#### [YOUR GOAL]
Copy every one of the following records word for word, keeping each line as it stands.

[Location data for words and elements]
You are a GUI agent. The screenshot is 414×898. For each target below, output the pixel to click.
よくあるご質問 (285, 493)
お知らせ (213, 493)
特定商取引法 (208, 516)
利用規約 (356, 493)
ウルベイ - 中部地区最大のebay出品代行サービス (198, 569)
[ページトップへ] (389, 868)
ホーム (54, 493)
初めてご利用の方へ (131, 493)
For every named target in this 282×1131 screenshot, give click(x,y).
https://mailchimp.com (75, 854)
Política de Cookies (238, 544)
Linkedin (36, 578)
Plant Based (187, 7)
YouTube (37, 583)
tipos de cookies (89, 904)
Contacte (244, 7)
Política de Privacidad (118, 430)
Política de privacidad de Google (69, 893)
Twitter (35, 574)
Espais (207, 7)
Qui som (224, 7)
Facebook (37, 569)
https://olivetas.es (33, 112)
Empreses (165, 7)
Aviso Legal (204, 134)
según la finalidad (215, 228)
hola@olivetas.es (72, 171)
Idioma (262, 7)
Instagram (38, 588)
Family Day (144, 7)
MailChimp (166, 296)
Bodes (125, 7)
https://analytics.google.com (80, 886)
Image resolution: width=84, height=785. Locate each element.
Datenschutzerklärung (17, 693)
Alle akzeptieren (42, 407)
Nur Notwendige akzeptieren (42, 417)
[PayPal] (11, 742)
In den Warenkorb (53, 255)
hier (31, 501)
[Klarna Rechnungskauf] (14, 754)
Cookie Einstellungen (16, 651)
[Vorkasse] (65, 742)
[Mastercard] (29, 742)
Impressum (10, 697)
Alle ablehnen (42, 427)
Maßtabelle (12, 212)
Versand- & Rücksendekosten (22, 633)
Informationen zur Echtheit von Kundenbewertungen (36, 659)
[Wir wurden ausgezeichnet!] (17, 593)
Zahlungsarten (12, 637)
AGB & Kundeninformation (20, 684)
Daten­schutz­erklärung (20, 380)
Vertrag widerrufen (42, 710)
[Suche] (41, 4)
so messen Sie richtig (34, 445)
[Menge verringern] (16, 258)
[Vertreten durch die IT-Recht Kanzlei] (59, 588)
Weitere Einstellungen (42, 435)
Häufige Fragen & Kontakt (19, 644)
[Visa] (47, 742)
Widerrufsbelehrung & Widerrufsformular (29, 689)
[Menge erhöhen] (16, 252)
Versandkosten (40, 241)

#### [EXERCISE RESPONSE]
You are a GUI agent. The screenshot is 414×898. For each target below, output the pixel to click.
よくあるご質問 (285, 493)
お知らせ (213, 493)
特定商取引法 (208, 516)
利用規約 (356, 493)
ウルベイ - 中部地区最大のebay出品代行サービス (198, 569)
[ページトップへ] (389, 868)
ホーム (54, 493)
初めてご利用の方へ (131, 493)
For every named target in this 282×1131 screenshot, give click(x,y).
https://mailchimp.com (75, 854)
Política de Cookies (238, 544)
Linkedin (36, 578)
Plant Based (187, 7)
YouTube (37, 583)
tipos de cookies (89, 904)
Contacte (244, 7)
Política de Privacidad (118, 430)
Política de privacidad de Google (69, 893)
Twitter (35, 574)
Espais (207, 7)
Qui som (224, 7)
Facebook (37, 569)
https://olivetas.es (33, 112)
Empreses (165, 7)
Aviso Legal (204, 134)
según la finalidad (215, 228)
hola@olivetas.es (72, 171)
Idioma (262, 7)
Instagram (38, 588)
Family Day (144, 7)
MailChimp (166, 296)
Bodes (125, 7)
https://analytics.google.com (80, 886)
Image resolution: width=84, height=785. Locate each element.
Datenschutzerklärung (17, 693)
Alle akzeptieren (42, 407)
Nur Notwendige akzeptieren (42, 417)
[PayPal] (11, 742)
In den Warenkorb (53, 255)
hier (31, 501)
[Klarna Rechnungskauf] (14, 754)
Cookie Einstellungen (16, 651)
[Vorkasse] (65, 742)
[Mastercard] (29, 742)
Impressum (10, 697)
Alle ablehnen (42, 427)
Maßtabelle (12, 212)
Versand- & Rücksendekosten (22, 633)
Informationen zur Echtheit von Kundenbewertungen (36, 659)
[Wir wurden ausgezeichnet!] (17, 593)
Zahlungsarten (12, 637)
AGB & Kundeninformation (20, 684)
Daten­schutz­erklärung (20, 380)
Vertrag widerrufen (42, 710)
[Suche] (41, 4)
so messen Sie richtig (34, 445)
[Menge verringern] (16, 258)
[Vertreten durch die IT-Recht Kanzlei] (59, 588)
Weitere Einstellungen (42, 435)
Häufige Fragen & Kontakt (19, 644)
[Visa] (47, 742)
Widerrufsbelehrung & Widerrufsformular (29, 689)
[Menge erhöhen] (16, 252)
Versandkosten (40, 241)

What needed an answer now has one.